In Resnik’s first year as the founding director, the Arthur Liman Public Interest Program and Fund supported one postgraduate law fellow. With the help of many and Yale Law School’s significant contributions, the program has grown and now supports seven to 10 fellows a year. It also runs classes, hosts colloquia, sponsors fellowships for graduates of Yale Law School to provide legal services to diverse communities, and supports summer fellowships for students at Barnard, Brown, Harvard, Princeton, Spelman, and Yale. At the 15th anniversary this past March, 60 of the 77 fellows returned and joined current and former chief justices of California, Texas, Indiana, Alabama, New York, and Connecticut to talk about the challenges of scarce resources and heavy demands on courts.

Resnik traces the program’s DNA to the Hays Program at NYU Law. Dorsen says with evident pride that “the Liman goals and many of the techniques are similar to ours, but their program is much bigger, more organized and, in some ways, more ambitious.” For example, the Liman Program coordinated with a New Haven social worker, Joanne Goldblum, to co-host a conference on the right to diapers. Goldblum had calculated that it cost families about $1100 annually to keep a baby in diapers. She founded a “diaper bank” to provide free diapers to needy families, thereby helping to keep children healthy as well as eligible for child-care programs. The Liman Program worked with volunteer lawyers to draft legislation on the right to diapers, now pending before Congress.

Meanwhile, Resnik has continued to devote her scholarly energy to thinking about the relationship between democracy and courts. Several years ago she and her husband, Yale Law emeritus professor Denny Curtis, began to write a book arguing that adjudication as we understand it today–with independent judges, obligations to be publicly accessible, and availability to women and men of all colors–is a modern invention, the product of egalitarian social movements. Further, while venerable, courts are also vulnerable, as efforts to limit access and privatize dispute resolution undermine the public dimension of courts. The decision to hold “commissions” at Guantánamo Bay, rather than try detainees in the extant public system, is a dramatic illustration.

In one respect, their book, Representing Justice: Invention, Controversy, and Rights in City-States and Democratic Courtrooms, which was published last year by Yale University Press, is exactly what one would expect from a leading federal courts scholar. But she and Curtis have taken an entirely novel approach to their analysis by telling the story through the lens of the art and iconography of justice.
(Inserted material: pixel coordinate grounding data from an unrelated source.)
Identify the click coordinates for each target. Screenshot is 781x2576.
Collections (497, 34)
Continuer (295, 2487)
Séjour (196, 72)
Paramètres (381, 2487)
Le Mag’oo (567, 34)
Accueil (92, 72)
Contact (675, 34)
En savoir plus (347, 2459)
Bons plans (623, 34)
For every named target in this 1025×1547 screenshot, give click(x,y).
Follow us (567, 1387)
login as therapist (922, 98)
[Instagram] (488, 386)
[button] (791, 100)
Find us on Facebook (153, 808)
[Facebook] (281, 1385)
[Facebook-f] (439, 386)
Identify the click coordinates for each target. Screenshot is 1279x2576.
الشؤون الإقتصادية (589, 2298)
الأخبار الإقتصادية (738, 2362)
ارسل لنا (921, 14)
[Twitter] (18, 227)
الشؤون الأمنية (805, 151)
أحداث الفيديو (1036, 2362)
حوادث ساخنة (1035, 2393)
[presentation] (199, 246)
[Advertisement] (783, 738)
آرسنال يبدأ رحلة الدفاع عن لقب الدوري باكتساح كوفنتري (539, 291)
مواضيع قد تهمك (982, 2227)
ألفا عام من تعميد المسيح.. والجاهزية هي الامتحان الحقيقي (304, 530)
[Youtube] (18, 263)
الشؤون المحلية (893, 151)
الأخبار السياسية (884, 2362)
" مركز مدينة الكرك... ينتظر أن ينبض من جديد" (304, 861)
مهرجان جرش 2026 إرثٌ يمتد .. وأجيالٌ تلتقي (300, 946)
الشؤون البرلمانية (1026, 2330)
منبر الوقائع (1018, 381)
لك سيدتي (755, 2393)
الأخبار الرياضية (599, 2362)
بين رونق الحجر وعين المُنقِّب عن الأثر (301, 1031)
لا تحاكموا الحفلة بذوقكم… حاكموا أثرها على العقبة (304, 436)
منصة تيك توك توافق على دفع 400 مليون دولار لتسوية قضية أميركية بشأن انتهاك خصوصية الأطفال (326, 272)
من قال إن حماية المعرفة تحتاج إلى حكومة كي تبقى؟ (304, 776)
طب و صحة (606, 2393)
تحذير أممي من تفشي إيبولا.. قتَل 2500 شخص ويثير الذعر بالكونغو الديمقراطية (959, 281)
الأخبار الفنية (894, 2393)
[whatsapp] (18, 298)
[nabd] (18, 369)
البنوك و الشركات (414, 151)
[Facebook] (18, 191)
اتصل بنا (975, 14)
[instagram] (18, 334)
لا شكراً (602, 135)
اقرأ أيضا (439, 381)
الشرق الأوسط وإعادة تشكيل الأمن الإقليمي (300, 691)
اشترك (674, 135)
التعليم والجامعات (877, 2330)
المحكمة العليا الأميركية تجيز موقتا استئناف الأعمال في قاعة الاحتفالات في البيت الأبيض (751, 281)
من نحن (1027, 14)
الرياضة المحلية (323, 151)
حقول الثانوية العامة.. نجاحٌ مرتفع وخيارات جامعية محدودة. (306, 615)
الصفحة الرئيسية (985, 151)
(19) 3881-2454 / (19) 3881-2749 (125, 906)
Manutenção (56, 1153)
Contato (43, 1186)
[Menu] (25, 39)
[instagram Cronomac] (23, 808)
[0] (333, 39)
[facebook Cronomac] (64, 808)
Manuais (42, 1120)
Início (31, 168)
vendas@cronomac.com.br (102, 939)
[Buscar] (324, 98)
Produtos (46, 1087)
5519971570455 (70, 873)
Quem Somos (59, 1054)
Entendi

The premise of the book is that the changing imagery reflects the impact of democracy on courts.

The book has been a critical and scholarly success, prompting profiles in the New York Times and talks around the world. Resnik and Curtis began their research long ago at the Warburg Institute at the University of London. Resnik now returns regularly to London, where she holds an appointment as an Honorary Visiting Professor at the University College London’s Law Faculty. Asked why they took such an idiosyncratic approach to this classically themed project, she says most tellingly, in her direct and unpretentious way, that it simply interested her. In a sense, that answer captures a philosophy of social responsibility that takes as its precept that one’s work must ultimately be authentically integrated with the practice of one’s life.